> _The task_: Extract every line of the entries below that contains the word "what", treating uppercase and lowercase letters as different.

— BEGIN —

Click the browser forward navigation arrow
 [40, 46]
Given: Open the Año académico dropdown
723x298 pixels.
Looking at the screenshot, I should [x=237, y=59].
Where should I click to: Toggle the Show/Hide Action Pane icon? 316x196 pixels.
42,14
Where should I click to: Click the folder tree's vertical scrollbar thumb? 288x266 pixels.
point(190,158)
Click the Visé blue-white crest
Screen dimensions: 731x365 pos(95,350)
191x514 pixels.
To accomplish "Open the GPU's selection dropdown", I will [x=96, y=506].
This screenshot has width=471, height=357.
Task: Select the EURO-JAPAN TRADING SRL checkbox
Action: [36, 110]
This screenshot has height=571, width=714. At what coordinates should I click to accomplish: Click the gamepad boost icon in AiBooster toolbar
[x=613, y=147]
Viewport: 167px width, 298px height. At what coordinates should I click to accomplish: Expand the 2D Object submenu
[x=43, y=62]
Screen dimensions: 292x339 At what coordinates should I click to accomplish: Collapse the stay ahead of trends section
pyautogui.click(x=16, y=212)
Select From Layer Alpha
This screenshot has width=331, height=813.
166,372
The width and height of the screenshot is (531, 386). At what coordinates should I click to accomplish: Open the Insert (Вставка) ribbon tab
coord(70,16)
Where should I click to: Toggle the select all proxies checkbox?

— END —
— BEGIN —

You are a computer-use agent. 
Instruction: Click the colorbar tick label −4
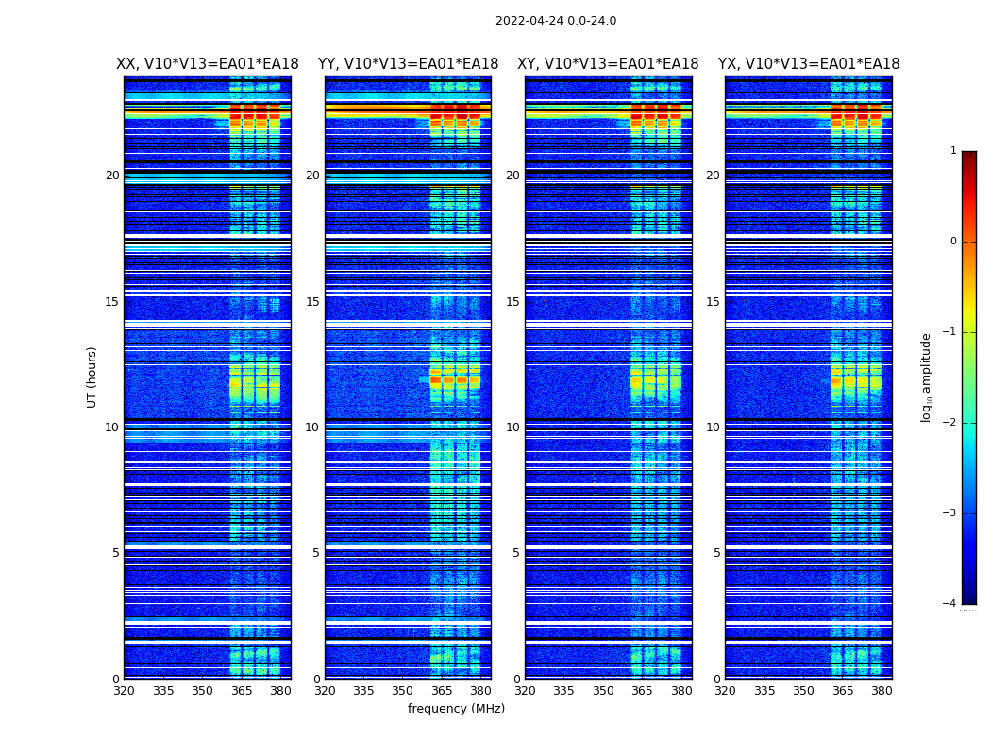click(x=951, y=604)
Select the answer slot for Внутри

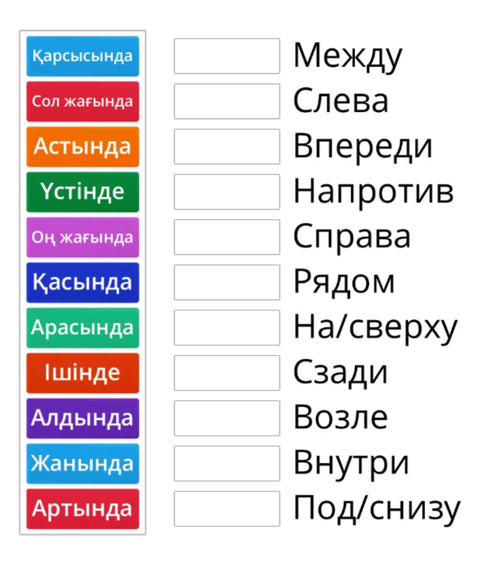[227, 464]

— END —
— BEGIN —

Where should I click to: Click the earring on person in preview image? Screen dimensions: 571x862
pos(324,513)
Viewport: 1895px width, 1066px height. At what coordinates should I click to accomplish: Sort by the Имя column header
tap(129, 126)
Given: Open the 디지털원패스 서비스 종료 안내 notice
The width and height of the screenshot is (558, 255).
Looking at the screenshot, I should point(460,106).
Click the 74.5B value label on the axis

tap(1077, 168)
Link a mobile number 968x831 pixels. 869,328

— END —

> _Expected answer_:
This screenshot has height=571, width=714. At what coordinates should I click to accomplish: Click the gamepad boost icon in AiBooster toolbar
Viewport: 167px width, 298px height. At what coordinates should I click to accomplish: Expand the 2D Object submenu
Screen dimensions: 292x339 At what coordinates should I click to accomplish: Collapse the stay ahead of trends section
The width and height of the screenshot is (531, 386). At what coordinates should I click to accomplish: Open the Insert (Вставка) ribbon tab
Viewport: 1895px width, 1066px height. At what coordinates should I click to accomplish: Sort by the Имя column header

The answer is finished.